[Start of section]
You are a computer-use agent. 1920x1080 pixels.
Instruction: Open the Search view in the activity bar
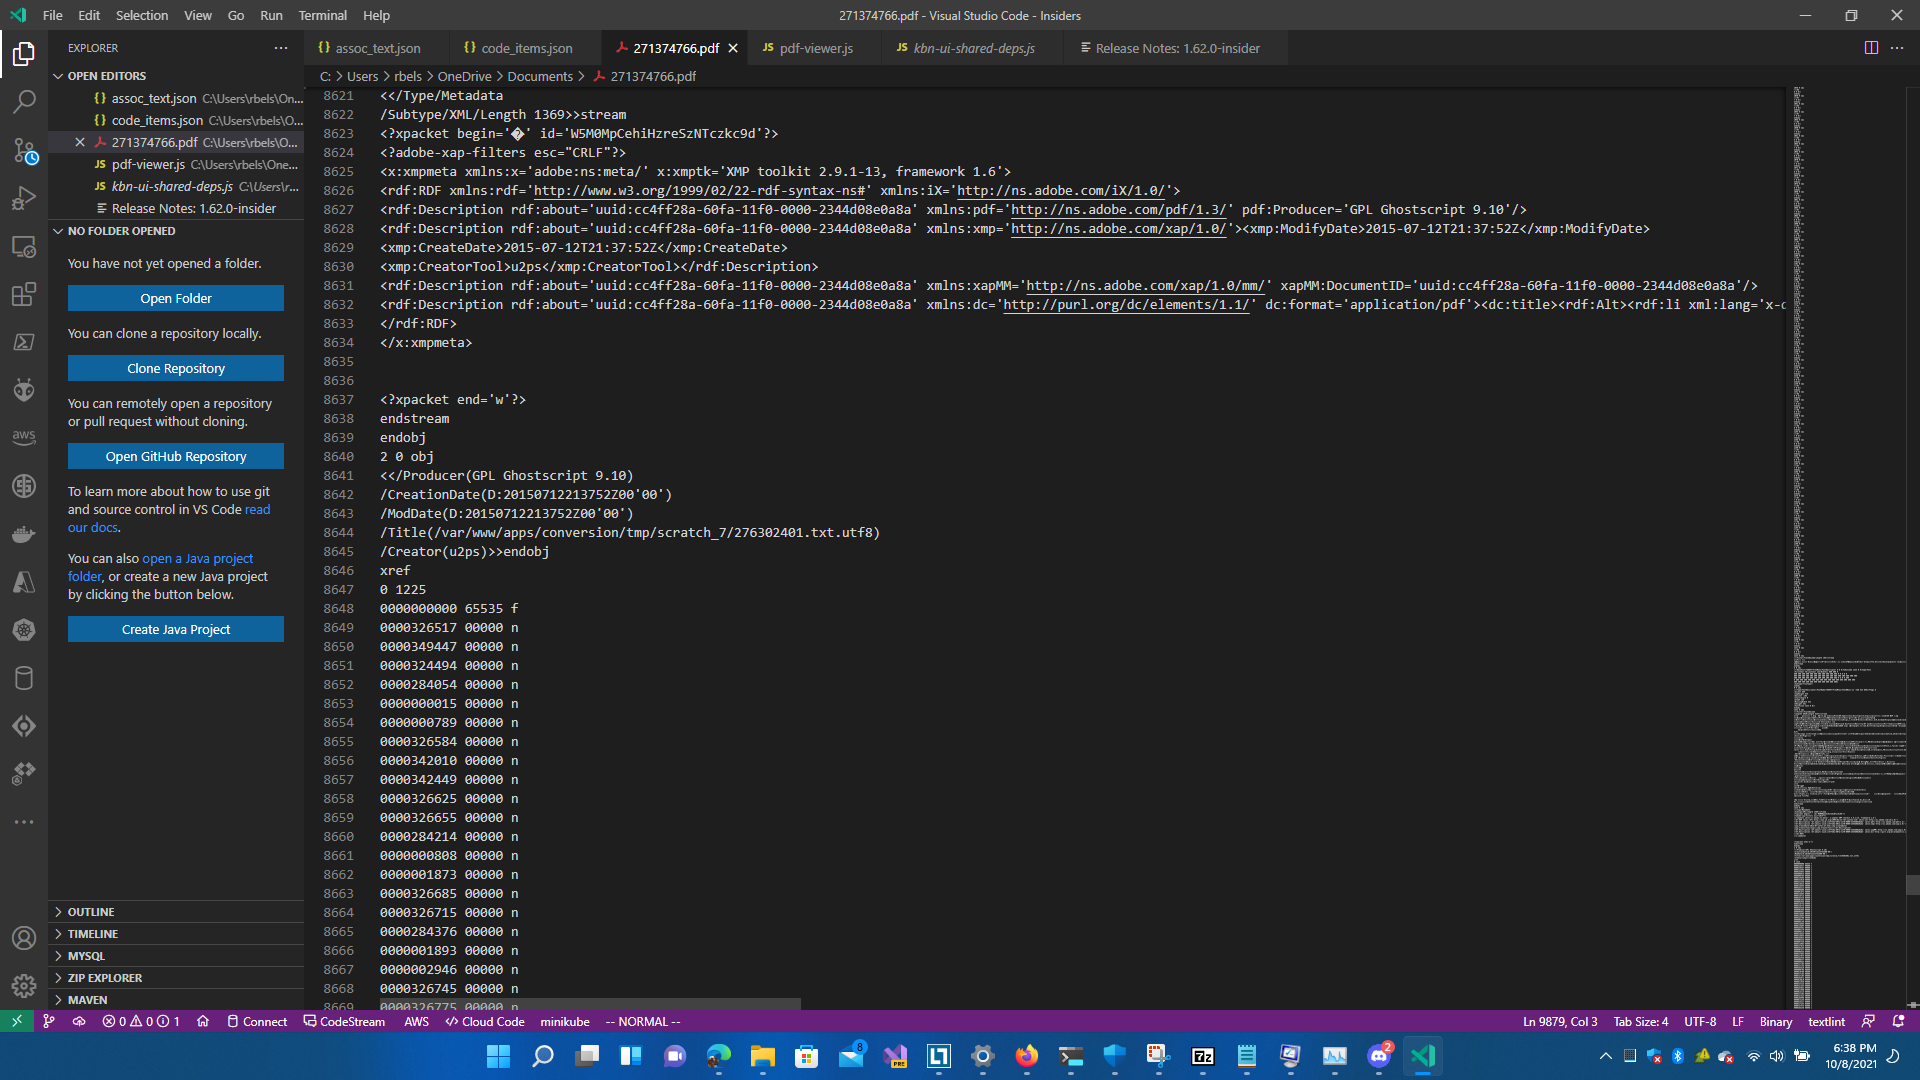point(24,101)
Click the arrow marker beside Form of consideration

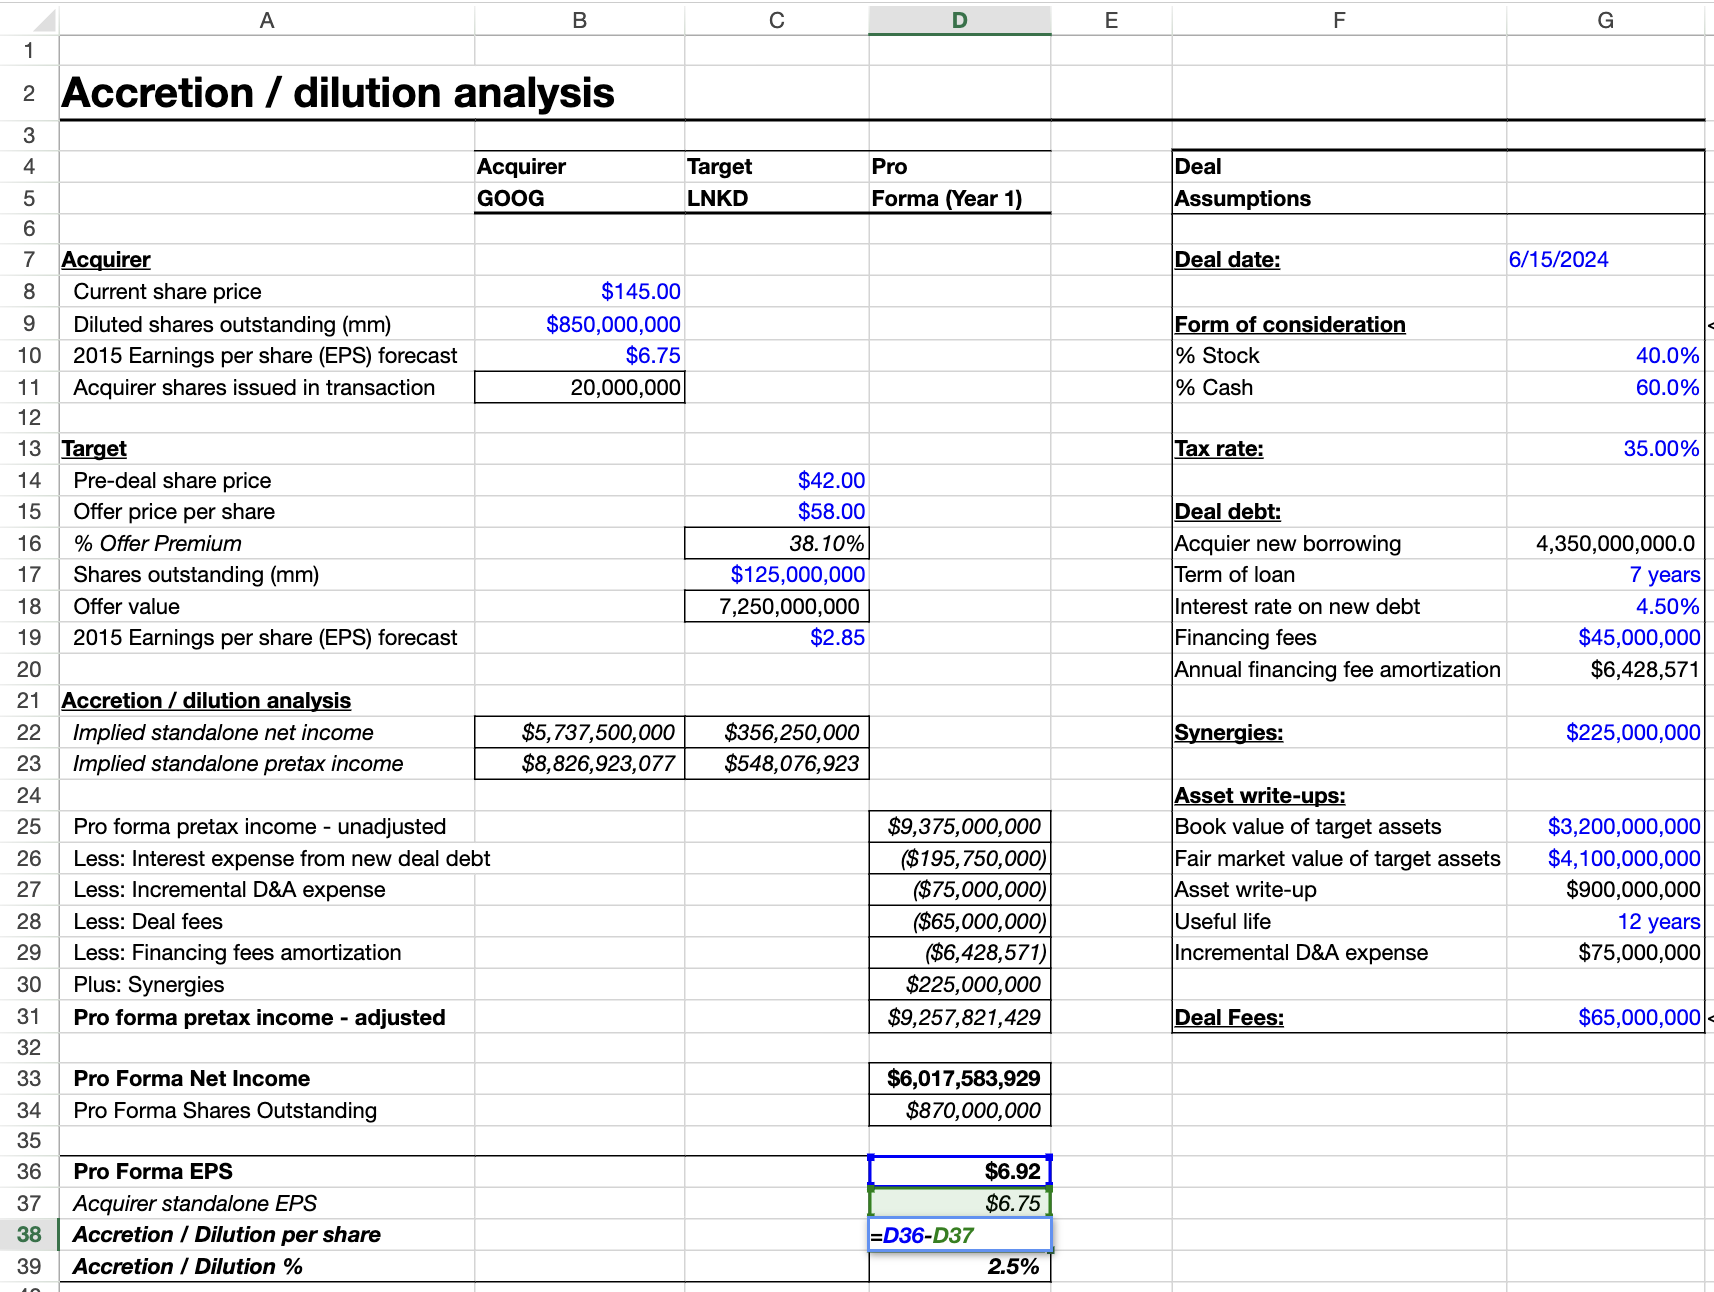point(1709,323)
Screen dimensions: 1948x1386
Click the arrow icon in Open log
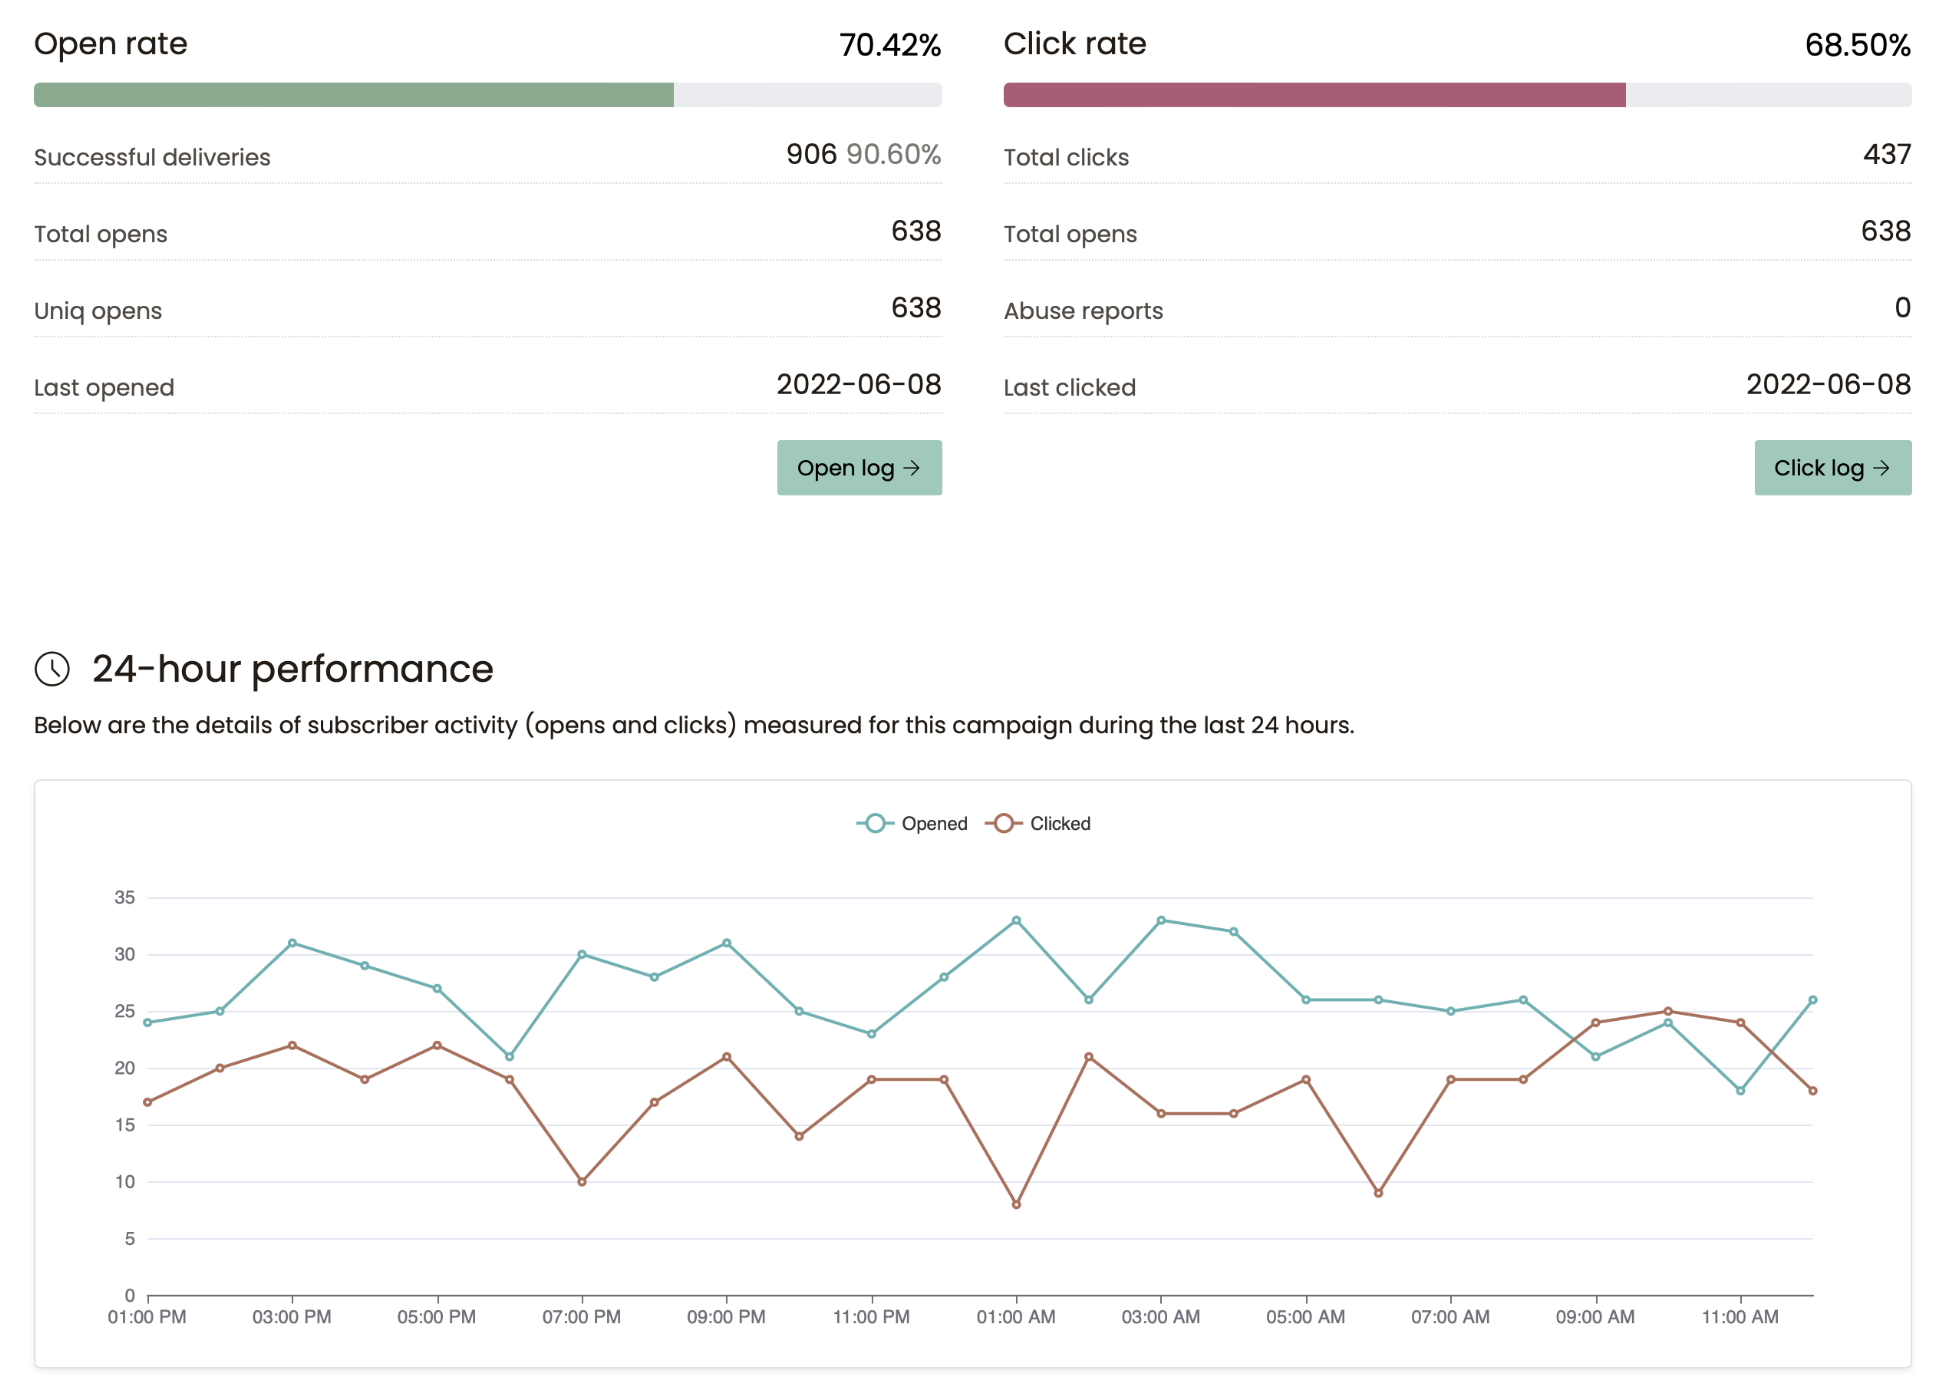pyautogui.click(x=912, y=468)
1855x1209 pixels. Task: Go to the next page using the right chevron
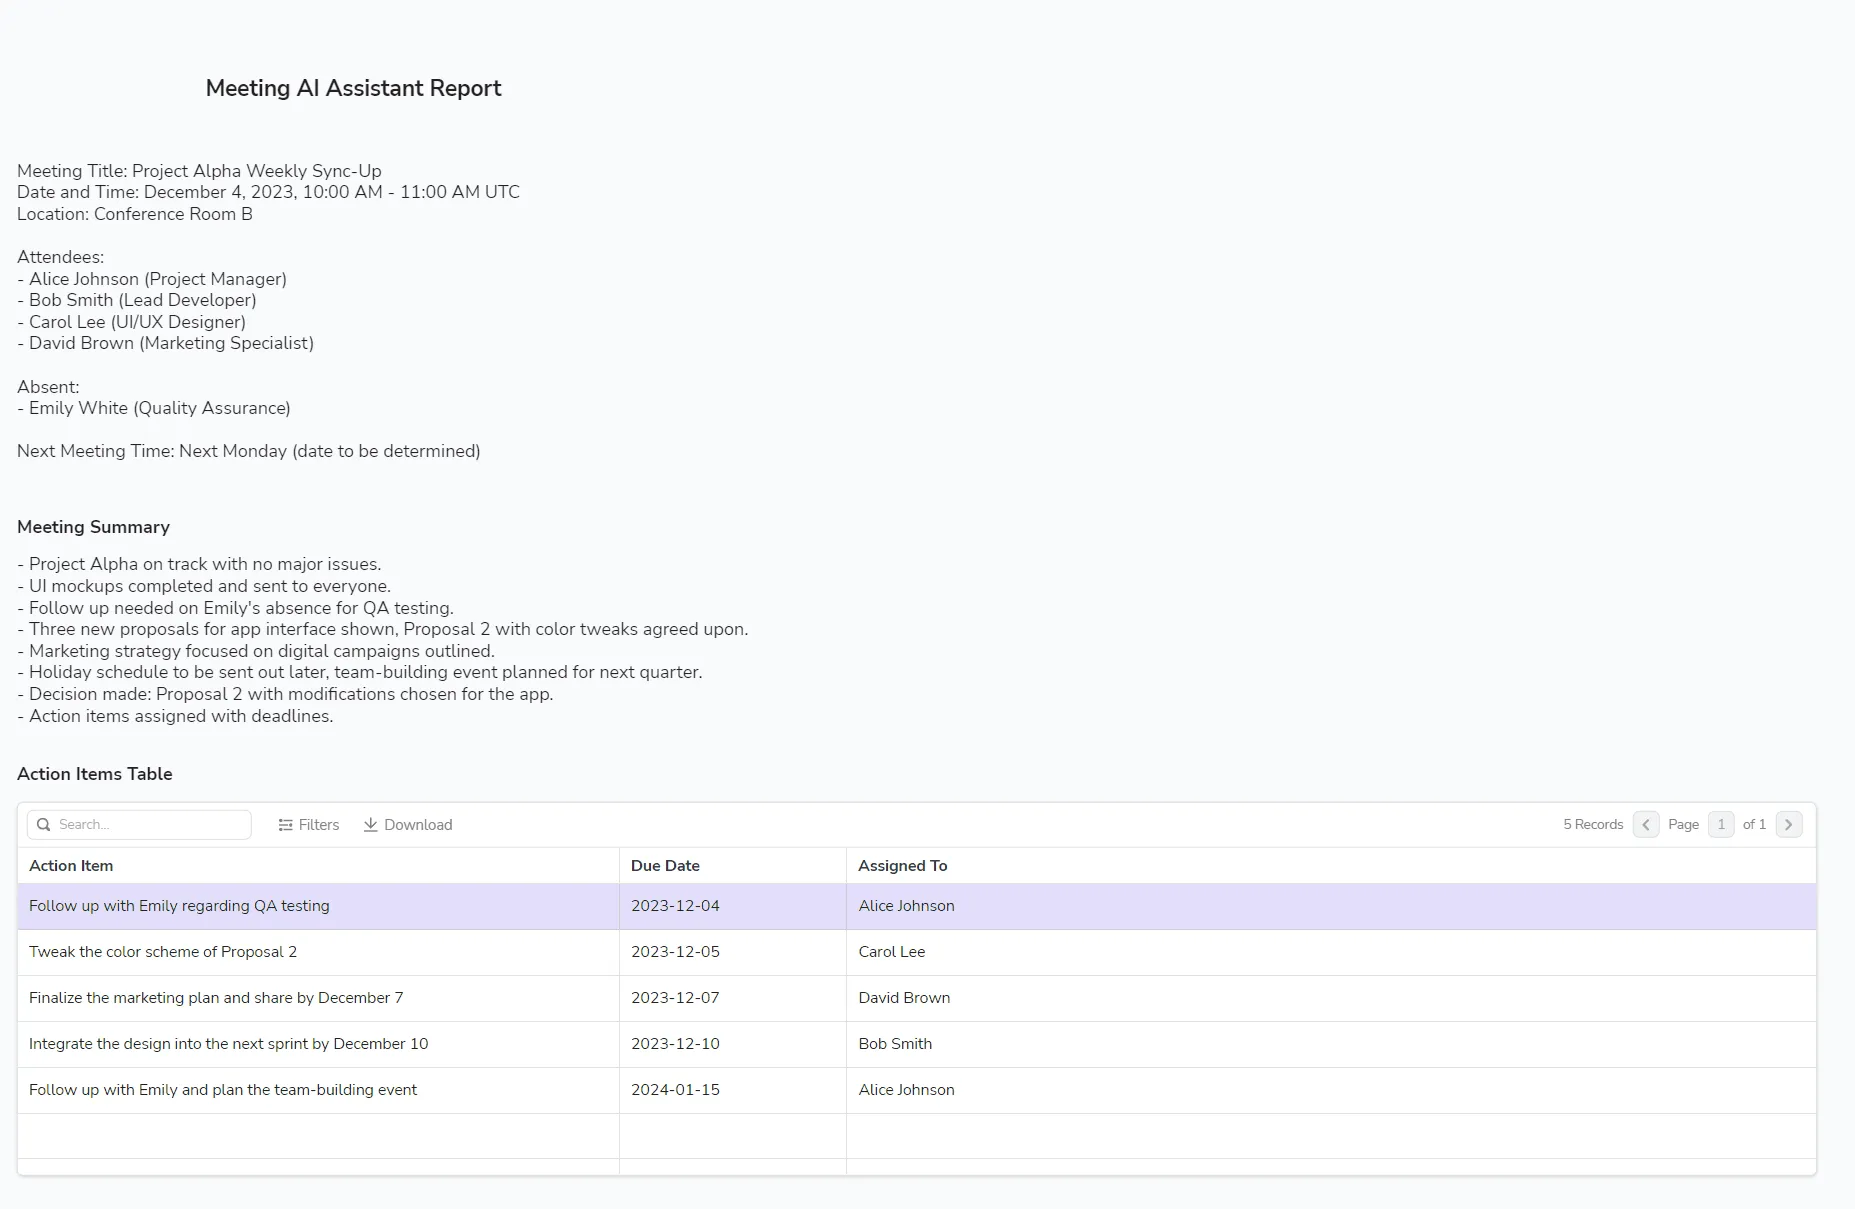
[End of section]
> **REQUIREMENT**
Pull every line that holds the string "pixels" out of the records.

> **TASK RESULT**
You are a computer-use agent. 1920x1080 pixels.
1855x1209 pixels. Task: Go to the next page using the right chevron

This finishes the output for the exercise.